Using _PAGE_NUMA mapped onto _PROT_NONE does not prevent the same
abstraction.

> > > cd203e33c39d mm/mpol: Add MPOL_MF_NOOP
> > 
> > I have a patch that backs this out on the grounds that I don't 
> > think we have adequately discussed if it was the correct 
> > userspace interface. I know Peter put a lot of time into it so 
> > it's probably correct but without man pages or spending time 
> > writing an example program that used it, I played safe.
> 
> I'm fine with not exposing it to user-space.
> 

Ok.

> > > Mel, could you please work on this basis, or point out the 
> > > bits you don't agree with so I can fix it?
> > 
> > My main hangup is the prot_none choice and I know it's 
> > something we have butted heads on without progress. [...]
> 
> It's the basic KISS concept - I think you are over-designing 
> this. An architecture opts in to the new, generic code via 
> doing:
> 
>   select ARCH_SUPPORTS_NUMA_BALANCING
> 
> ... if it cannot enable that then it will extend the core code 
> in *very* visible ways.
> 

It won't kill them to decide if they really want to use _PAGE_NUMA or
not. The fact that the generic helpers end up being a few instructions
is nice although you probably could do the same with some juggling.

> > [...] I feel it is a lot cleaner to have the _PAGE_NUMA bit 
> > (even if it's PROT_NONE underneath) and the helpers avoid 
> > function calls where possible. It also made the PMD handling 
> > sortof straight-forward and allowed the batching taking of the 
> > PTL and migration if the pages in the PMD were all on the same 
> > node. I liked this.
> > 
> > Yours is closer to what the architecture does and can use 
> > change_protect() with very few changes but on balance I did 
> > not find this a compelling alternative.
> 
> IMO here you are on the wrong side of history as well.
> 
> For example reusing change_protection() *already* uncovered 
> useful optimizations to the generic code:
> 
>    http://comments.gmane.org/gmane.linux.kernel.mm/89707
> 
> (regardless of how this particular change_protection() 
>  optimization will look like.)
> 
> that optimization would not have happened with your open-coded 
> change_protection() variant plain and simple.
> 

As I said before, very little actually stops me using change_protection if
_PAGE_NUMA == _PAGE_NONE. The only reason I didn't convert yet is because
I wanted to see what the full set of requirements were. Right now they
are simple;

1. Something to avoid unnecessary TLB flushes if there are no updates
2. Return if all the pages underneath are on the same node or not so
   that pmd_numa can be set if desired
3. Collect stats on PTE updates

1 should already be there. 2 would be trivial. 3 should also be fairly
trivial with some jiggery pokery.

A conversion is not a fundamental problem. If an arch cannot use _PAGE_NONE
they will need to implement their own version of change_prot_numa() but
that in itself should be sufficient discouragment.
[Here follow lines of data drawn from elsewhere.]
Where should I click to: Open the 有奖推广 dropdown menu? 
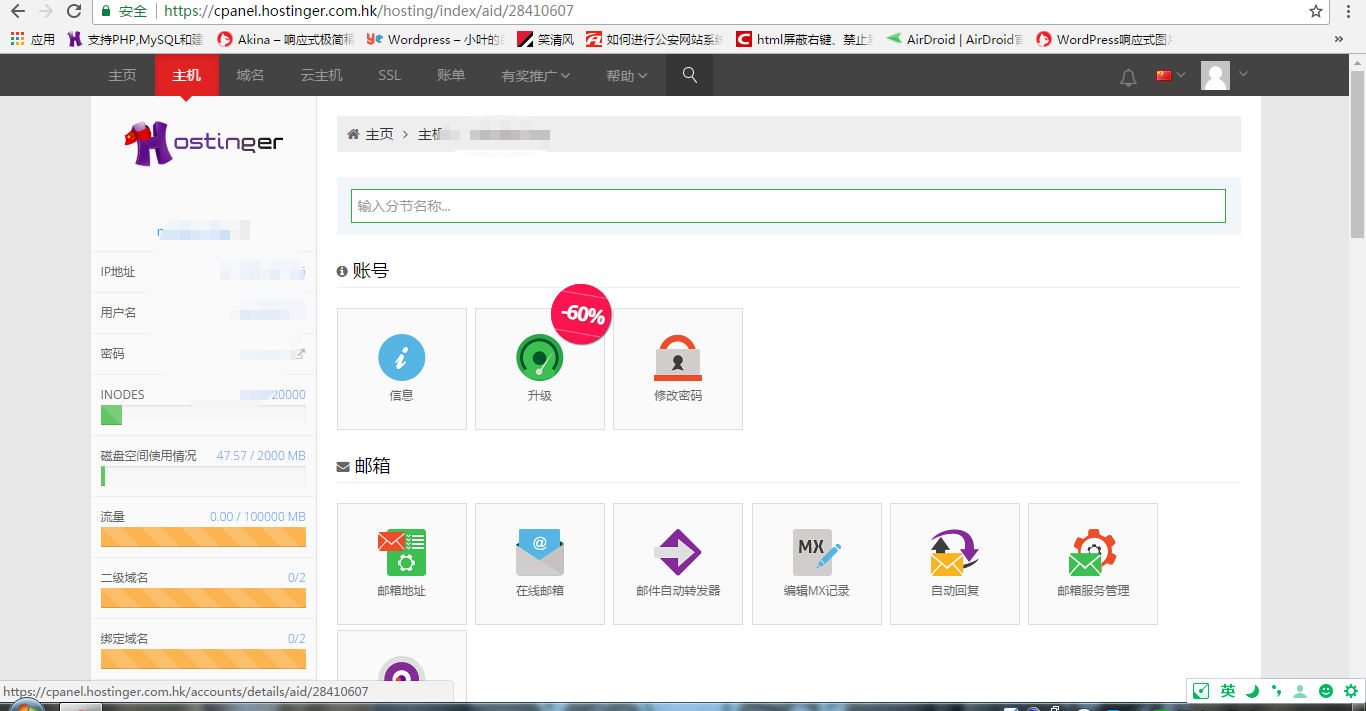(535, 74)

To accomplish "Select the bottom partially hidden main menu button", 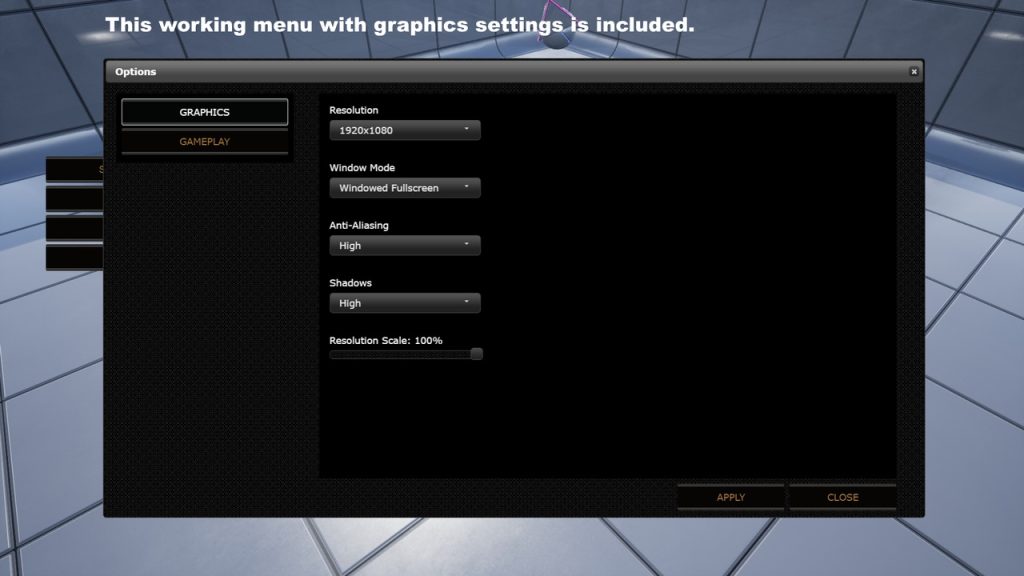I will coord(74,257).
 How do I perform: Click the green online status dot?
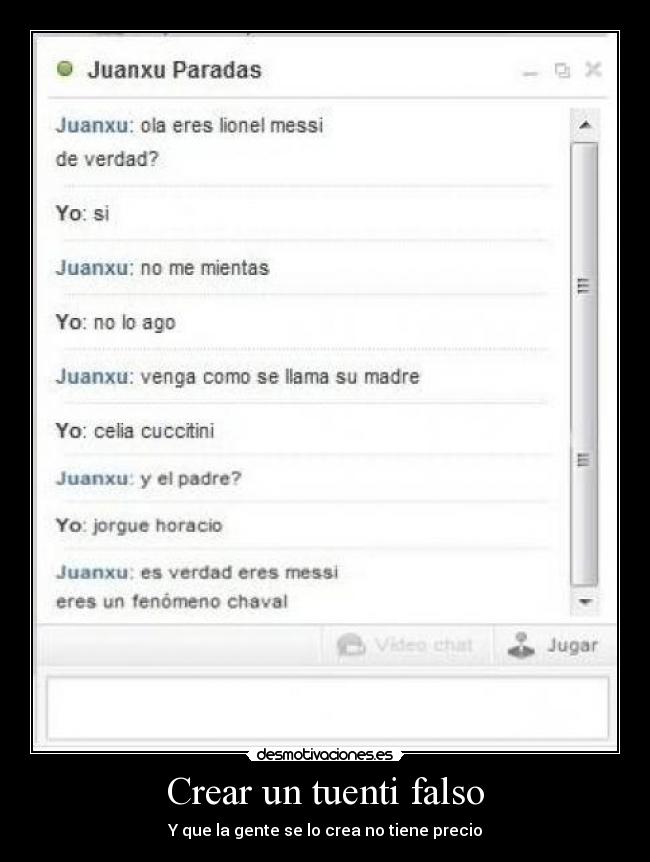65,69
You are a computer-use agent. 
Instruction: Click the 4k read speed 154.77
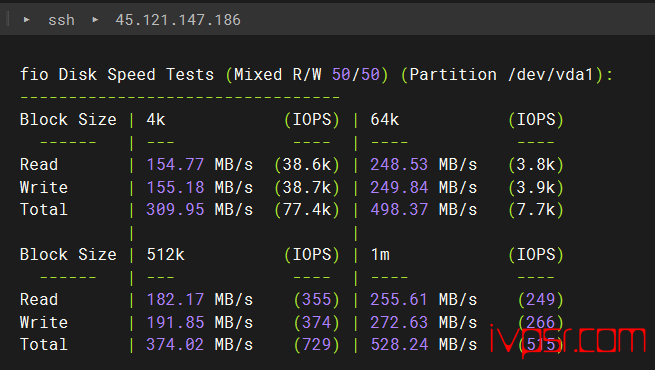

If an arch cannot use _PAGE_NONE in your case, it's a retrofit to find
all the places that use prot_none and see if they really mean prot_none
or if they meant prot_numa.

> So, to put it bluntly, you are not only doing a stupid thing, 
> you are doing an actively harmful thing here...
> 

Great, calling me stupid is going to help.

Is your major problem the change_page_numa() part? If so, I can fix
that and adjust change_protection in the way I need.

> If you fix that then most of the differences between your tree 
> and numa/core disappears. You'll end up very close to:
> 

MIGRATE_FAULT is still there.

The lack of batch handling of a PMD fault may also be a problem. Right
now you only handle transparent hugepages and then depend on being able to
natively migrate them to avoid a big hit. In my case it is possible to mark
a PMD and deal with it as a single fault even if it's not a transparent
hugepage. This batches the taking of the PTL and migration of pages. This
will trap less although the guy that does trap takes a heavier hit. Maybe
this will work out best, maybe not, but it's possible.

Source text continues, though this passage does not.